> [Text excerpt]
=== Begin Enclosure ===

Friday, 13 December 2019 08:55

FE researchers aim to raise awareness

Written by  Nigel Malthus
Emma Cuttance. Emma Cuttance.

Facial eczema in dairy cattle can cause significant production losses without visible symptoms, says a new group formed to raise awareness of the disease.

Dairy facial eczema (FE) can cost individual farmers more than $100,000 a year in lost milk production, a recent study has found. But many cows do not show clinical signs, so farmers often don’t know why milk loss is happening and end up drying off their cows early.

“It’s hitting farmers hard in the pocket: they’re losing 0.14-0.35kg milk solids per cow per day. We worked out that one of the herds in our study had lost $125,000, just in milk production,” said dairy veterinarian Emma Cuttance, the head of Veterinary Enterprises Group (VetEnt) Research, which is leading the project.

“Often, people don’t think FE is as big an issue as it is, because about 95% of the cattle that get the disease won’t display obvious skin lesions, even though the FE is causing damage to their livers,” said Cuttance.

“If our project can improve the number of farmers effectively managing this disease by even 20%, it will make a phenomenal improvement to the productivity, animal welfare and sustainability of the dairy industry.”

Zinc is currently the main way of treating FE. However, Cuttance explains that many farmers don’t administer enough to control the toxin that causes FE.

“Blood testing is the best way to determine how badly affected the cows are if they have FE. However, getting farmers to do blood tests can be tricky because of the cost and time involved.”

The project team brought in AgResearch to examine the wellbeing of cows affected by FE to see if there are other ways of identifying symptoms. The first trial involved putting pedometers on cows to observe their movements. 

Having found no real difference in their behaviour compared to healthy cows, they moved on to analysing the blood profile of affected cows.

Cuttance says stress and pain can be detected in the blood, although analysis of the results is still in progress.

Another approach the team is exploring is photographing damaged livers at the meat works. 

“If processing plants were required to grade livers according to damage and report back to farmers, that would increase understanding of how serious the issue is,” she said.

A range of resources will be made available through the DairyNZ website, including an online cost calculator, an investigation tool for testing zinc, and educational videos and webinars.

The Ministry for Primary Industries’ (MPI) Sustainable Farming Fund is supporting the Facial Eczema Action Group made up of veterinarians, dairy farmers and rural professionals intent on exploring ways of raising awareness of FE so that more farmers take preventative action.

Steve Penno, director investment programmes at MPI, says MPI’s support recognises that FE is an issue that needs to be addressed.

“Whichever way you look at it, it’s in farmers’ best interests to proactively manage this disease, both in terms of improving cattle health and wellbeing and the bottom line.”

=== End Enclosure ===

> [Extracted records]

=== Begin Enclosure ===

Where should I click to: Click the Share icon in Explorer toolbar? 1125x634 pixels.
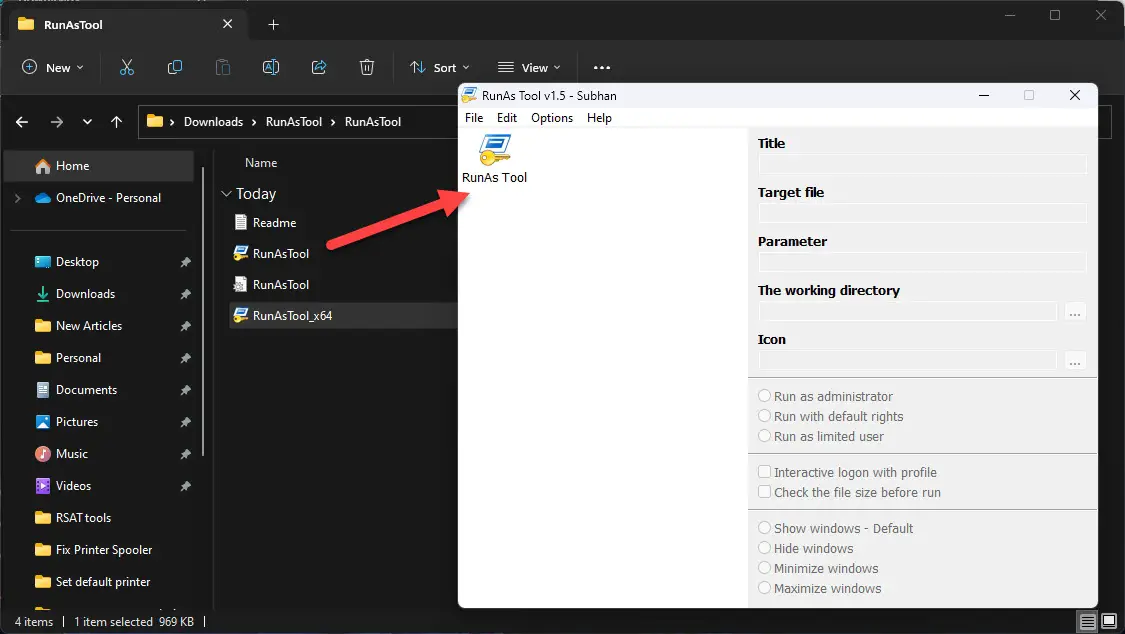(318, 67)
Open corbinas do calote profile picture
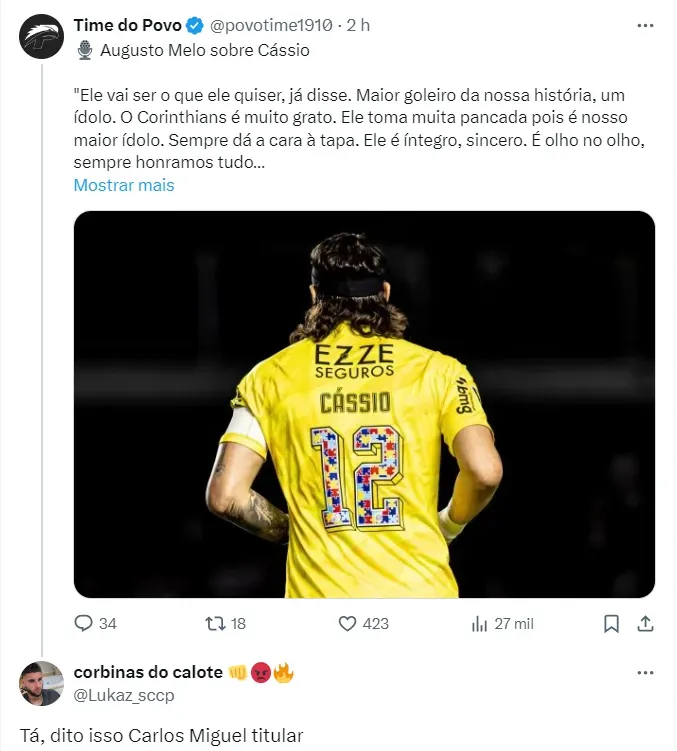677x751 pixels. [40, 683]
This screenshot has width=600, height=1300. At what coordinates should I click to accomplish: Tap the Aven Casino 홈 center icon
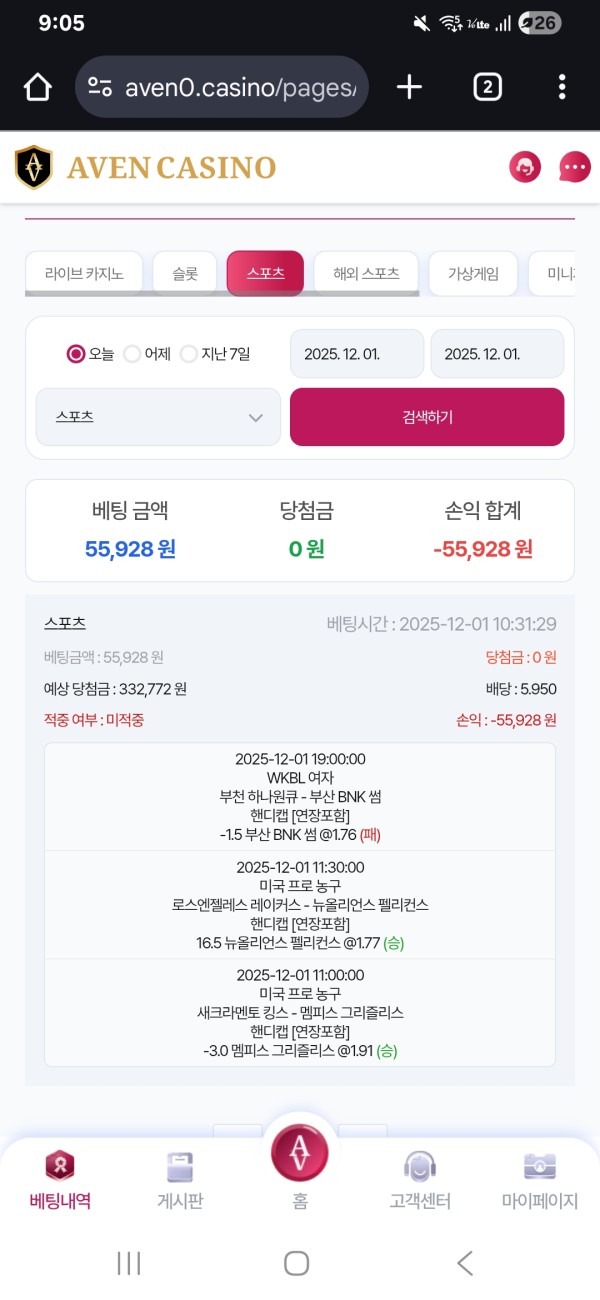coord(298,1155)
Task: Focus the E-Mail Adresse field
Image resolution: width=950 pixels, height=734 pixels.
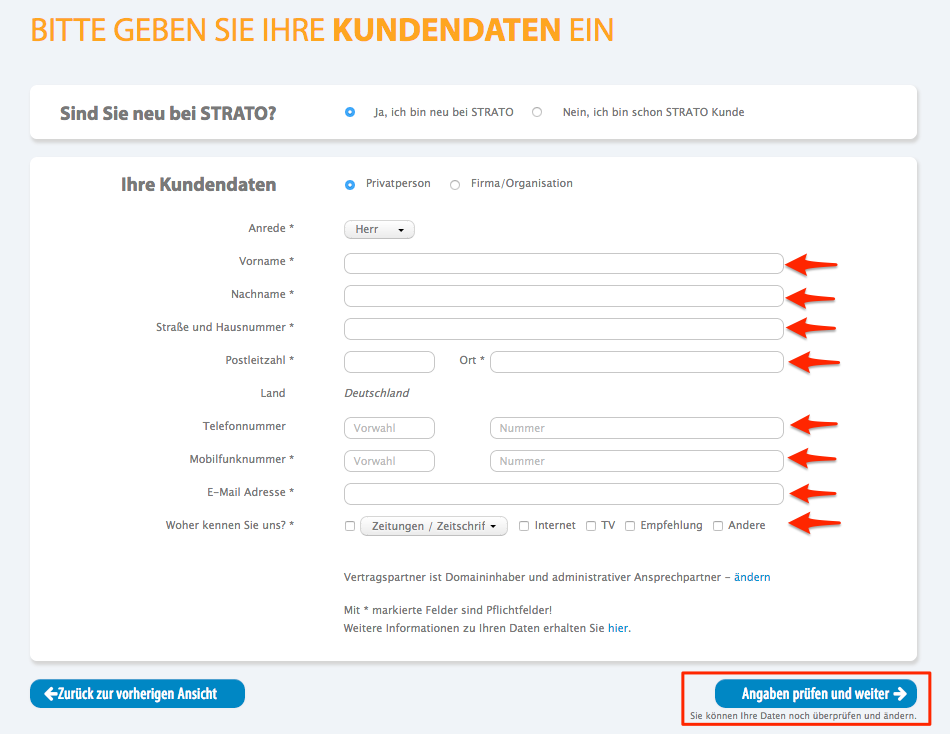Action: pos(563,494)
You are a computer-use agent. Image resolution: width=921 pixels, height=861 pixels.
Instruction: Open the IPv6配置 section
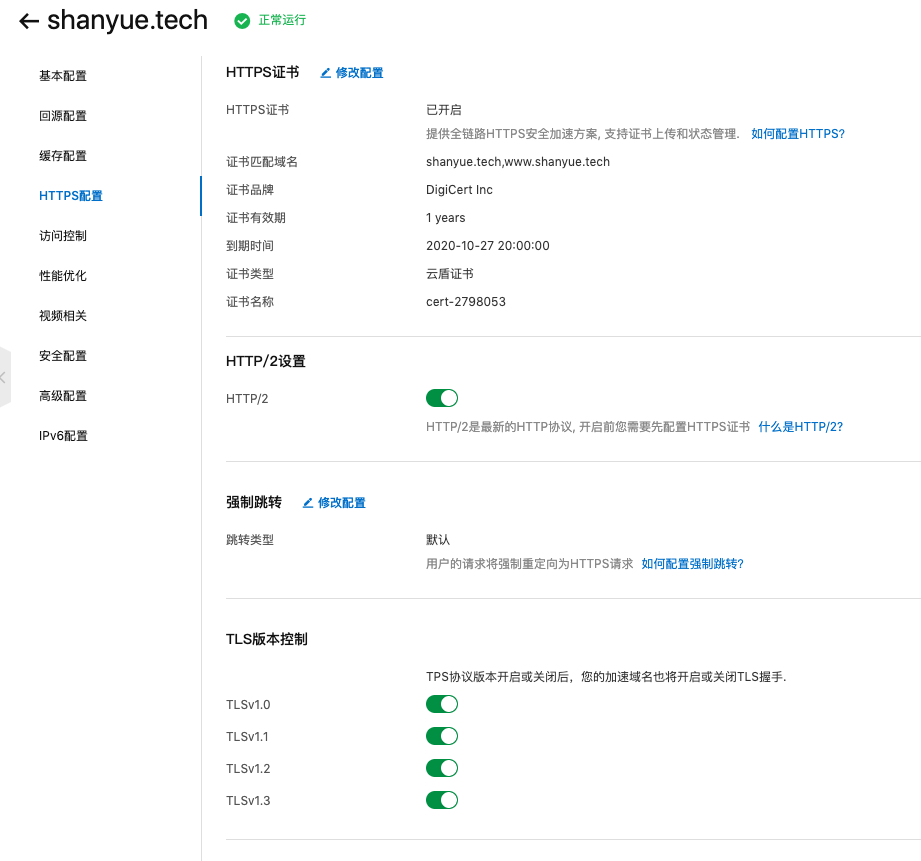(x=64, y=435)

=== End Enclosure ===

> [Exercise brief] Can you print the part of the facial eczema article that opens with the words containing "Zinc is currently" and closes with "that causes FE."? The rows were drawn from a separate source.

> [Output for this task]
Zinc is currently the main way of treating FE. However, Cuttance explains that many farmers don’t administer enough to control the toxin that causes FE.